INPUT ROWS ::
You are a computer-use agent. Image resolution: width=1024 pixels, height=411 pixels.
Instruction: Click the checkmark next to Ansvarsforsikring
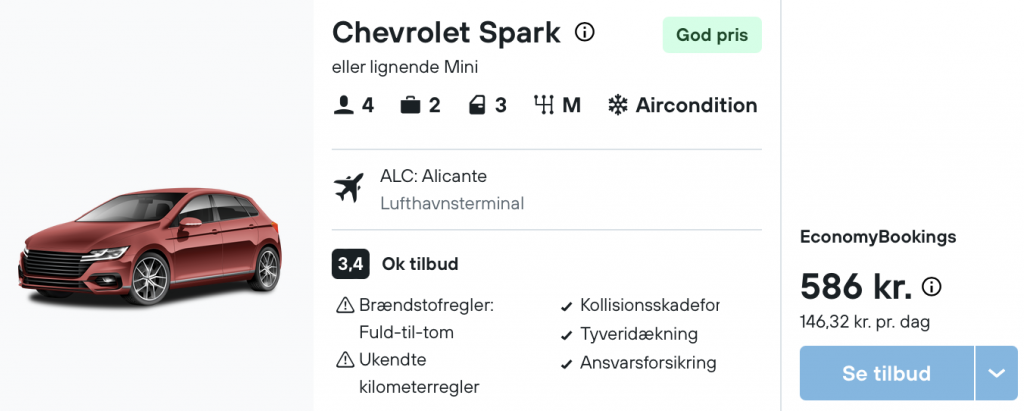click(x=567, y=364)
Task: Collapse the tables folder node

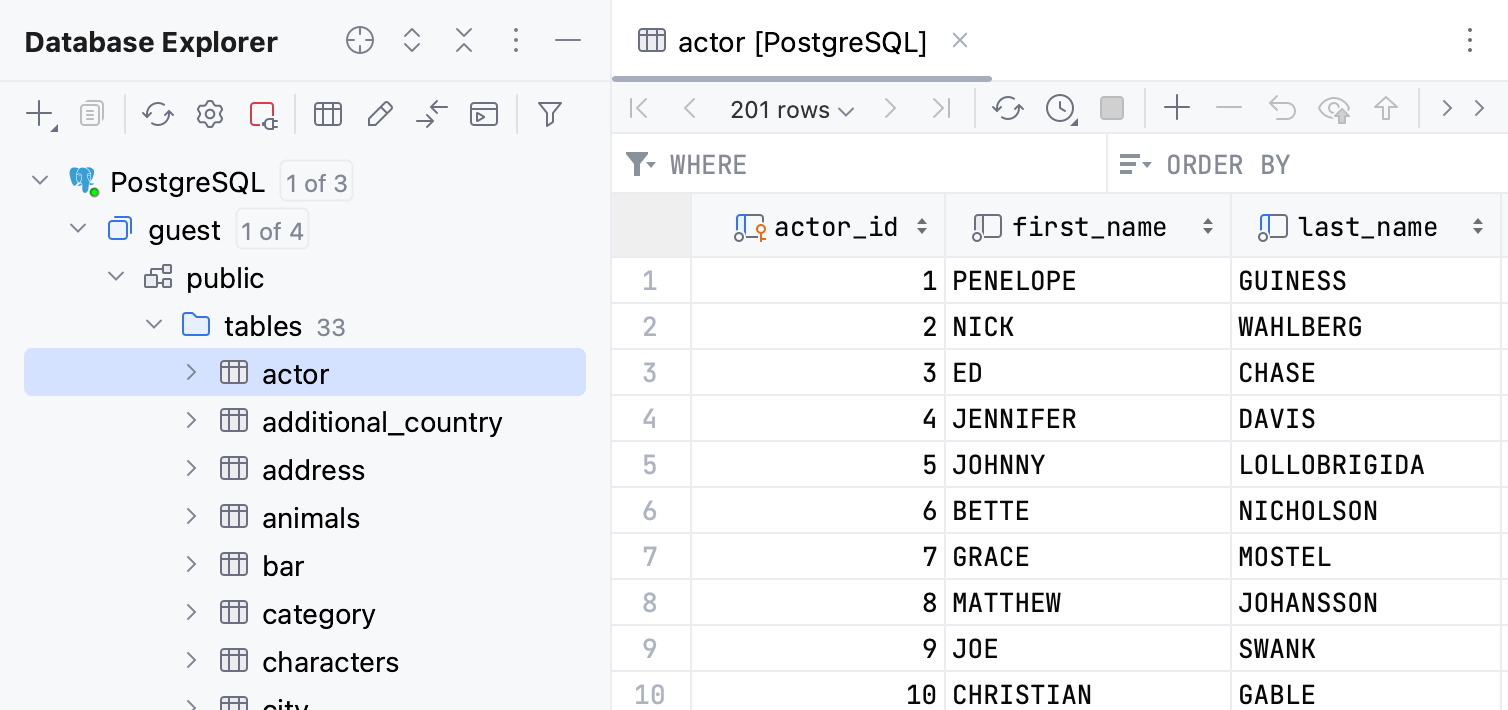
...
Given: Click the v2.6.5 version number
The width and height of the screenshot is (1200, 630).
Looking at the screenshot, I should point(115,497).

WHAT YOU SHOULD DO ::
Rewrite the rows starting at the line that has "Given: Click the v2.6.5 version number" and stopping after the line that has "Looking at the", swapping "version number" for "release label" and keeping everything else the same.

SOLUTION TO THE PROBLEM ::
Given: Click the v2.6.5 release label
The width and height of the screenshot is (1200, 630).
Looking at the screenshot, I should point(115,497).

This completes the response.